• [Task brief]
Reproduce the lines from the first one through the line containing "Town/Suburb (36, 674)", swapping "Google Maps" for "OpenStreetMap" and changing nothing else.

(Data extracted from a collection)
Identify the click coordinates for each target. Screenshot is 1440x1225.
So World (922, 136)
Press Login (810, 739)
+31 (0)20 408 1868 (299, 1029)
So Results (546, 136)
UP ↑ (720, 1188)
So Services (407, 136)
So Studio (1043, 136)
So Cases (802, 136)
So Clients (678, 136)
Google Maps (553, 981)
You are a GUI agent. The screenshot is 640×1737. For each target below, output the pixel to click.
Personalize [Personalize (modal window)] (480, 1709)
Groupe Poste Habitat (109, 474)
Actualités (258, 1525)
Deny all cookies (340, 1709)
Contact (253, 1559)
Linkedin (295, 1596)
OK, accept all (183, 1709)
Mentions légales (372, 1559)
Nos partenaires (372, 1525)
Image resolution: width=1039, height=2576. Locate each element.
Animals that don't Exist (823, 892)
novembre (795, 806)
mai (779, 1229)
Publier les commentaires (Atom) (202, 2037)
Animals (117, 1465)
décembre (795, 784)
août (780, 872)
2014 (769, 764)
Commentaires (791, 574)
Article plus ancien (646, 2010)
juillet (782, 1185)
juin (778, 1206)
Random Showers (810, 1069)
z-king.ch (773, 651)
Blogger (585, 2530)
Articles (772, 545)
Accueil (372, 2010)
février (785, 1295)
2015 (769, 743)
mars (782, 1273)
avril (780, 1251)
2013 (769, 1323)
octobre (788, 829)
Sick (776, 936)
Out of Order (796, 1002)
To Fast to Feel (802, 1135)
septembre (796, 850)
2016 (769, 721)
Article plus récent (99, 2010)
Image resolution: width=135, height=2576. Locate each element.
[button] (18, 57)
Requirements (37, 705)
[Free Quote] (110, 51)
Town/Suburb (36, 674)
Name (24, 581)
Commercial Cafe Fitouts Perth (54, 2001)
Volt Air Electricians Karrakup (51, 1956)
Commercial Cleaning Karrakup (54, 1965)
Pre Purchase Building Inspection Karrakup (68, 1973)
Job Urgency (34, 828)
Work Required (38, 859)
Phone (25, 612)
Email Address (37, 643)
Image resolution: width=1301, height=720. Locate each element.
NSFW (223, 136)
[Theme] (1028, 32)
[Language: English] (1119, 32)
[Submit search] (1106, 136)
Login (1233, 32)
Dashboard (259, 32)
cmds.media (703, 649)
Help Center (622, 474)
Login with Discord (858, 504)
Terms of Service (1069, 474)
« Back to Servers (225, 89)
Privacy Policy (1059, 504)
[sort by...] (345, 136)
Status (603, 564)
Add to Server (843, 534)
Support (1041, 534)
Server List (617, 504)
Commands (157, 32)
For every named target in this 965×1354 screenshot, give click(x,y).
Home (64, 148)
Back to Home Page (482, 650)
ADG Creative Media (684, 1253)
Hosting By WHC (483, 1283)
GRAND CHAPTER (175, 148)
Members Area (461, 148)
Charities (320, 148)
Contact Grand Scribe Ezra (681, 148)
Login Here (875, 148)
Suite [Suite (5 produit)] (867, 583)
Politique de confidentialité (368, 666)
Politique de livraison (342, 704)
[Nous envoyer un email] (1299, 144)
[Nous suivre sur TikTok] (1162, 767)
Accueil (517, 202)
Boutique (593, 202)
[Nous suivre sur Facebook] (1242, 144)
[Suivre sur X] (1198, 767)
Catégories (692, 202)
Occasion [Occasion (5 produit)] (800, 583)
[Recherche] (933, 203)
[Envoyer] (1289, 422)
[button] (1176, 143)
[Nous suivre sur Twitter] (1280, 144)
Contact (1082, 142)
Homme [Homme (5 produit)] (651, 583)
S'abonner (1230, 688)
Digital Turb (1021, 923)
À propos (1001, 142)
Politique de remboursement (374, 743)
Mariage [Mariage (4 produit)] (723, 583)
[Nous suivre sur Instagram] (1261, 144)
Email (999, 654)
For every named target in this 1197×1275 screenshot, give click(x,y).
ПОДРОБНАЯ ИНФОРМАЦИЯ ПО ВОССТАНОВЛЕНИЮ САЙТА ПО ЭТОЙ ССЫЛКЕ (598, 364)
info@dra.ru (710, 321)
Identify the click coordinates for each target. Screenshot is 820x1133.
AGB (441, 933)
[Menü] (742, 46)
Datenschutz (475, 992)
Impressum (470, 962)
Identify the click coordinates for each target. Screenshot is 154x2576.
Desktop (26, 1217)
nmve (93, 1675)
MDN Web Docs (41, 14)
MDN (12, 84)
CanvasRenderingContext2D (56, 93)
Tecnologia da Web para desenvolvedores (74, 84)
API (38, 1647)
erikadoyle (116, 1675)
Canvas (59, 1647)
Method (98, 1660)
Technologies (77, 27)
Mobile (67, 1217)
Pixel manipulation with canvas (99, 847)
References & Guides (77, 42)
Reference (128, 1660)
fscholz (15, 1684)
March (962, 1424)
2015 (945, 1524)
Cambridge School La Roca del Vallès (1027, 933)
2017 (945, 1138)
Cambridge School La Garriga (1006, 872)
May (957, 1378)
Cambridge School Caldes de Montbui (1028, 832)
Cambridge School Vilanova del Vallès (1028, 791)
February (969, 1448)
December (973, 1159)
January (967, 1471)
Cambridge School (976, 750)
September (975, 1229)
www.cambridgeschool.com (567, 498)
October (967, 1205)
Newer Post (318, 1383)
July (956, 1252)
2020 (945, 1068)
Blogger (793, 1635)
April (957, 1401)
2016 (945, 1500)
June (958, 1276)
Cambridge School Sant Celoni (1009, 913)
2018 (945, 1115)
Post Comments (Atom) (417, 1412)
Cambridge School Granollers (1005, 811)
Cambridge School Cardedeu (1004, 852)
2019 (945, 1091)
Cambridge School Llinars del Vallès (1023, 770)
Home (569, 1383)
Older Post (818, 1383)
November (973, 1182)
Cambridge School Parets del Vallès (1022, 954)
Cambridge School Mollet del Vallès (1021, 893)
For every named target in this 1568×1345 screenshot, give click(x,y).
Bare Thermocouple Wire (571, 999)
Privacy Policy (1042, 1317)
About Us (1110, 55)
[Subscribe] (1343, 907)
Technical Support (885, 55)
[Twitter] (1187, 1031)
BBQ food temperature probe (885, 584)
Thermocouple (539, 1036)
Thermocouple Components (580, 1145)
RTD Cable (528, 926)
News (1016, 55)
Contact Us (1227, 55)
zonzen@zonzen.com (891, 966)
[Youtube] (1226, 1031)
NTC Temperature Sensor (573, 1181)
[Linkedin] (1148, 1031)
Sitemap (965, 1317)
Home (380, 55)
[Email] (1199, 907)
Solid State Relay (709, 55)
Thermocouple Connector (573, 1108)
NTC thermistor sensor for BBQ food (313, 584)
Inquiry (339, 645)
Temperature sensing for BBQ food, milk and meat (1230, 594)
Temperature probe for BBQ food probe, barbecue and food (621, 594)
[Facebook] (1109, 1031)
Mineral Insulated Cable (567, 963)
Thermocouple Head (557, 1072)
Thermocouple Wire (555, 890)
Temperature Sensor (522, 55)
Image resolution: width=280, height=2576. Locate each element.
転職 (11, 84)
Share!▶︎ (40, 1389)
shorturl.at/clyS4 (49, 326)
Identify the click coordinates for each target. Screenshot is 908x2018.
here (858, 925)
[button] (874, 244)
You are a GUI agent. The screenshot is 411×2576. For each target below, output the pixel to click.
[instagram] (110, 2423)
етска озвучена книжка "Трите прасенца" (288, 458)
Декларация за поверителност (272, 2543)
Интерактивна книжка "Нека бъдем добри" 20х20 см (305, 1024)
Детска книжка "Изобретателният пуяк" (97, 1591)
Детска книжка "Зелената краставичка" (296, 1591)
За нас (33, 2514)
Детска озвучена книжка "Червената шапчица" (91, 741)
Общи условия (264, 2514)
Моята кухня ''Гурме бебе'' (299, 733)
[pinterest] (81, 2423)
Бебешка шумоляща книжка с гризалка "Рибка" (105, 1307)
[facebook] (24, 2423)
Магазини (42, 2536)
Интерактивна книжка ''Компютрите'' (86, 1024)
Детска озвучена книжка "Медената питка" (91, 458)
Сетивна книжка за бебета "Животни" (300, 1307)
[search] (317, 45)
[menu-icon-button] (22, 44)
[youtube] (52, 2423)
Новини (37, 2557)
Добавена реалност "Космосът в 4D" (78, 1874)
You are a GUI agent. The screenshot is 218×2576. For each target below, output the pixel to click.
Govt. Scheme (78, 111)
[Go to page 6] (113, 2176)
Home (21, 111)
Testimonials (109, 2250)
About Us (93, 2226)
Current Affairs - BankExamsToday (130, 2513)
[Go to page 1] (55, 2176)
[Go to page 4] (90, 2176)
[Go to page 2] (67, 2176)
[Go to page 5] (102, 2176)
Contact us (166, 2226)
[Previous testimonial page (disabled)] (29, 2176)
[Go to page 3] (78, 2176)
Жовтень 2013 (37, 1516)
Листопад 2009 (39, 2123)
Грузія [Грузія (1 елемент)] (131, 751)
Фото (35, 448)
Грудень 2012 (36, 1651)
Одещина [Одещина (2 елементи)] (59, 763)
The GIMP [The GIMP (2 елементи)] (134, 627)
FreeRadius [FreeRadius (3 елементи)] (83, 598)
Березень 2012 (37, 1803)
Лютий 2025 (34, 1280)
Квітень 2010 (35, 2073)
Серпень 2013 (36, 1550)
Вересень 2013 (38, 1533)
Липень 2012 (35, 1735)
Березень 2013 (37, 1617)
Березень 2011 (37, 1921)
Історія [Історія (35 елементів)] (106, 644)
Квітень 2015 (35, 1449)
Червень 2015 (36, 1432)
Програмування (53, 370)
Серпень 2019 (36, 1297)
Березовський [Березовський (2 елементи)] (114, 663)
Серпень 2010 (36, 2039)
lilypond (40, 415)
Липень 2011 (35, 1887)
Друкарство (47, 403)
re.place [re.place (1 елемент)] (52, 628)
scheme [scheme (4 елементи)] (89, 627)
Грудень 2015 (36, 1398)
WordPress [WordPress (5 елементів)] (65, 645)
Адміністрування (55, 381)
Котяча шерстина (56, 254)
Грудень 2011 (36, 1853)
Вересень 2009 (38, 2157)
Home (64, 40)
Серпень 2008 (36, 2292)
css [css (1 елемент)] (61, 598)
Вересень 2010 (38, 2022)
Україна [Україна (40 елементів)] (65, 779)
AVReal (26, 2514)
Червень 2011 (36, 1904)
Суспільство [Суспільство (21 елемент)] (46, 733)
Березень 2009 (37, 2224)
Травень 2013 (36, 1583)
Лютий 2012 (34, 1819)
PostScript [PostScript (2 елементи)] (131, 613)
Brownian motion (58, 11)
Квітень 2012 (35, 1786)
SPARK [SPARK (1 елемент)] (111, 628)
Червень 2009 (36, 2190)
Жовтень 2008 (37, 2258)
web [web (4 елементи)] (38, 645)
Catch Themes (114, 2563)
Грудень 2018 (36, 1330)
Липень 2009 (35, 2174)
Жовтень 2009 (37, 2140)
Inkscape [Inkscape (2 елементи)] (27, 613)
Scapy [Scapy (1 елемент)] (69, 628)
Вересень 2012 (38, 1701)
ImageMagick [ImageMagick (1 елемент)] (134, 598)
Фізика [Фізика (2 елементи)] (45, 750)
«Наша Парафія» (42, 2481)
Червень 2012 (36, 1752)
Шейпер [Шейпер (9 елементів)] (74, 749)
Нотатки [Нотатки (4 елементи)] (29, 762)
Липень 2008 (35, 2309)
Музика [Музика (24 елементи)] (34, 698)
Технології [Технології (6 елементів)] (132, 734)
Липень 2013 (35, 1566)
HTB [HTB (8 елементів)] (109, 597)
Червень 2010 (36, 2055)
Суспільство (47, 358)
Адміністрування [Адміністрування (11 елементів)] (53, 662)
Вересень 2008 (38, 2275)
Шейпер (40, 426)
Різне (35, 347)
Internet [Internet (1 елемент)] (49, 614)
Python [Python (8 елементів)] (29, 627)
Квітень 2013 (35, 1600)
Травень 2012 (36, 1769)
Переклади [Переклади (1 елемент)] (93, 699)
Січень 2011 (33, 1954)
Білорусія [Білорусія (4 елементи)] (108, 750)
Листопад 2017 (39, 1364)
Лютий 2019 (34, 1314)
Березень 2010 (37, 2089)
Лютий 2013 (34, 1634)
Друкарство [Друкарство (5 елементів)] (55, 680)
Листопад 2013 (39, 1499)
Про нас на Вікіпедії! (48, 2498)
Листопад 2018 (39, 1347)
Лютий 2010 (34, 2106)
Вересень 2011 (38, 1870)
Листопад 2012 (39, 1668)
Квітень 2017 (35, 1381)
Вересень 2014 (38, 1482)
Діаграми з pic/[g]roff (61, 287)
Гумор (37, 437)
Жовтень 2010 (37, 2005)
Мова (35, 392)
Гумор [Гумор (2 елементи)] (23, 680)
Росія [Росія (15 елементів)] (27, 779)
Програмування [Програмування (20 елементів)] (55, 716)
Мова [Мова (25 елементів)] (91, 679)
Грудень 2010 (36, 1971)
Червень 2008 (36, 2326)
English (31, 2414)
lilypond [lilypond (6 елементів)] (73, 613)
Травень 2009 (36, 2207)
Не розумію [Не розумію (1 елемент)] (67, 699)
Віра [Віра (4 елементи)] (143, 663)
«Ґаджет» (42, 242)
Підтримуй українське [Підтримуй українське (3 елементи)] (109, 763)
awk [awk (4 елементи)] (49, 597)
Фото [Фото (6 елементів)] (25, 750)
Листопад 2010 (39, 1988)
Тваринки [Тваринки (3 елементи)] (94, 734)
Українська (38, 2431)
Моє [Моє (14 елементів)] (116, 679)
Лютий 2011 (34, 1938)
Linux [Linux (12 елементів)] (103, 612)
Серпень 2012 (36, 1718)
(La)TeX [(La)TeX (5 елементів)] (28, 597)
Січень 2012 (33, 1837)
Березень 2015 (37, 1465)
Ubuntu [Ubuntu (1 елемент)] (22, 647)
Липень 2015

• [Answer for the task]
Identify the click coordinates for each target. Screenshot is 1440x1225.
So World (922, 136)
Press Login (810, 739)
+31 (0)20 408 1868 (299, 1029)
So Results (546, 136)
UP ↑ (720, 1188)
So Services (407, 136)
So Studio (1043, 136)
So Cases (802, 136)
So Clients (678, 136)
OpenStreetMap (553, 981)
You are a GUI agent. The screenshot is 640×1737. For each target below, output the pixel to click.
Personalize [Personalize (modal window)] (480, 1709)
Groupe Poste Habitat (109, 474)
Actualités (258, 1525)
Deny all cookies (340, 1709)
Contact (253, 1559)
Linkedin (295, 1596)
OK, accept all (183, 1709)
Mentions légales (372, 1559)
Nos partenaires (372, 1525)
Image resolution: width=1039, height=2576. Locate each element.
Animals that don't Exist (823, 892)
novembre (795, 806)
mai (779, 1229)
Publier les commentaires (Atom) (202, 2037)
Animals (117, 1465)
décembre (795, 784)
août (780, 872)
2014 (769, 764)
Commentaires (791, 574)
Article plus ancien (646, 2010)
juillet (782, 1185)
juin (778, 1206)
Random Showers (810, 1069)
z-king.ch (773, 651)
Blogger (585, 2530)
Articles (772, 545)
Accueil (372, 2010)
février (785, 1295)
2015 (769, 743)
mars (782, 1273)
avril (780, 1251)
2013 (769, 1323)
octobre (788, 829)
Sick (776, 936)
Out of Order (796, 1002)
To Fast to Feel (802, 1135)
septembre (796, 850)
2016 (769, 721)
Article plus récent (99, 2010)
Image resolution: width=135, height=2576. Locate each element.
[button] (18, 57)
Requirements (37, 705)
[Free Quote] (110, 51)
Town/Suburb (36, 674)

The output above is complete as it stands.